Je félicite Laurent wauquier, et si c’est de la com, c’est de la bonne com!!!!
Il faut arrêter ces médias poubelles dont vous faites parti. Je ne suis absoluement pas du FN
C’est vous avec vous avec vos mensonges , vos déformations, votre critique systématique, votre absence d’idées qui faites le lit du FN, c’est grave!!!
On en à marre nous qui travaillons de faire vivre certains. C’est judicieux de demander d’exécuter une tache d’intéret public à des personnes sans emploi.
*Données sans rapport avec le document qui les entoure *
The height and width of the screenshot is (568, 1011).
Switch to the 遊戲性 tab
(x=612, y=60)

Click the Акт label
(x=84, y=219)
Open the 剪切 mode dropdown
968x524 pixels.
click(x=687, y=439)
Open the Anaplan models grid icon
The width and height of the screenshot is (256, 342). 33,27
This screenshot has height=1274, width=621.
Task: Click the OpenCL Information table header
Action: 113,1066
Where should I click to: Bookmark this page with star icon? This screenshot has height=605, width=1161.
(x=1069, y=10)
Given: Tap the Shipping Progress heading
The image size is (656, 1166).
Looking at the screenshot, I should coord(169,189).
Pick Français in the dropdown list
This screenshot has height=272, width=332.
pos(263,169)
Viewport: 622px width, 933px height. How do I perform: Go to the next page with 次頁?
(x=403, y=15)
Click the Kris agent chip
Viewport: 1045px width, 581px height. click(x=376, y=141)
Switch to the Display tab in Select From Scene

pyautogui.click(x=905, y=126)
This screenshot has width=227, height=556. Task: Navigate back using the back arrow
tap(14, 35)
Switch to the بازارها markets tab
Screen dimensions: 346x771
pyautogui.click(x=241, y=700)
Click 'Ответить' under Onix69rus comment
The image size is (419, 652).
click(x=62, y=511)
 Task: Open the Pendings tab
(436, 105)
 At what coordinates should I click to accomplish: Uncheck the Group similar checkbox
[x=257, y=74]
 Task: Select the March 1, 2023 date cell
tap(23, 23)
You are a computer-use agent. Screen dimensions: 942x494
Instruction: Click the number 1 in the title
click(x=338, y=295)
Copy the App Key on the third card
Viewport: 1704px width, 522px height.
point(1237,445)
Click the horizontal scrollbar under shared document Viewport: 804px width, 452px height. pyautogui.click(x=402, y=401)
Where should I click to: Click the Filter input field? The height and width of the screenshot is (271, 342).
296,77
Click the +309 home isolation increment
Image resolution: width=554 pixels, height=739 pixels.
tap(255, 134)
D’autre part le RSA c’est tré bien mais c’est pas suffisant. C’est quand même honteux pour notre gauche que se soit un gouvernement de droite qui est les meilleures propositions sociales. L’assistanat et les redistributions sont bien le cancer de notre société.
Avec les 35h on à démotivé les salariés, et plus grave , on à blombé l’économie Francaise pour des décennies.!!

Posté par Jeylo, le 14 mai, 2011 à 11:10

J’approuve complètement cet article.
On montre enfin l’hypocrisie et la manipulation des gouvernants, où le hasard n’a jamais eu sa place.
C’est malheureusement loin d’être le cas pour les autres journaux qui transmettent bêtement l’info, alimentant le feu allumé par notre cher Sarkozy.